> _Prompt_:
Arrange as a JSON list of strings, one string per line with blank lines dropped, only the records from the line containing "This screenshot has height=700, width=1568." through the line containing "I will pos(1395,75).", both included.

> _Material to process_:
## begin

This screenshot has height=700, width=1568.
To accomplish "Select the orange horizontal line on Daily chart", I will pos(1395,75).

## end
## begin

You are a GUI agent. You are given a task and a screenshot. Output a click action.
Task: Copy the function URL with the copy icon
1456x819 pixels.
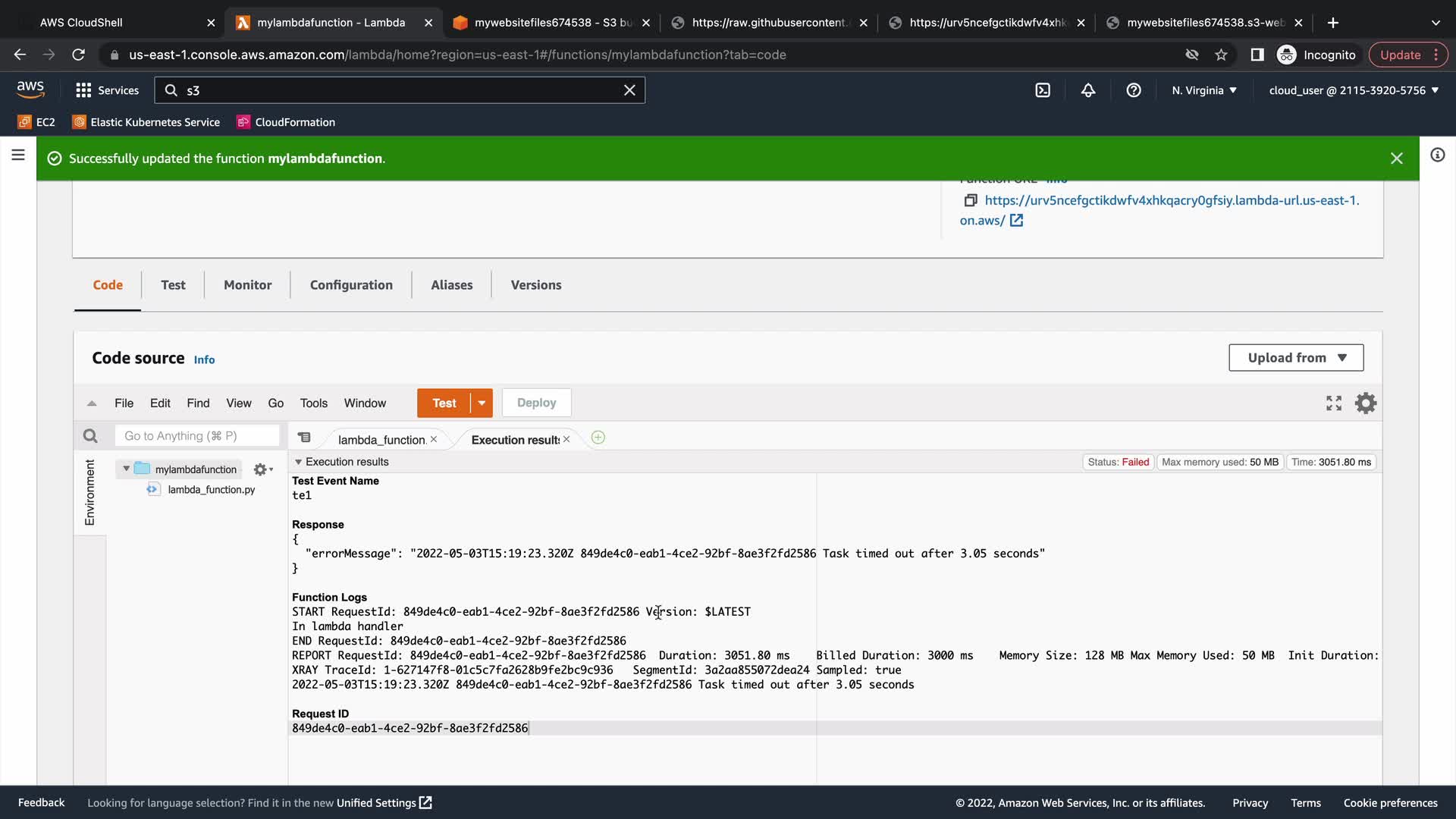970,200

## end
## begin

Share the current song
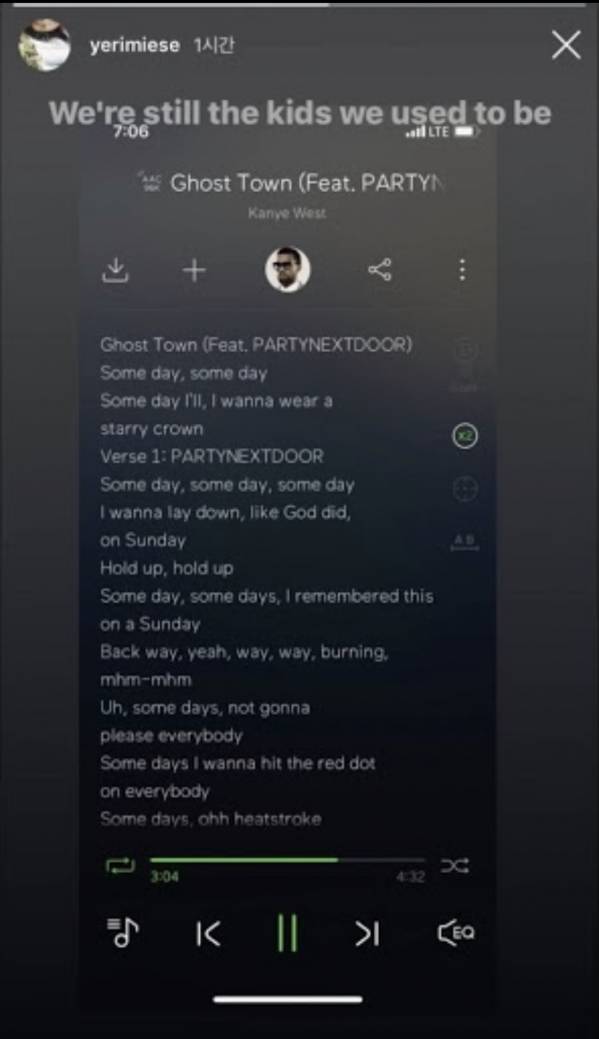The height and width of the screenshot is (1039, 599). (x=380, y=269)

## end

> _Written reply_:
[
  "This screenshot has height=700, width=1568.",
  "To accomplish \"Select the orange horizontal line on Daily chart\", I will pos(1395,75)."
]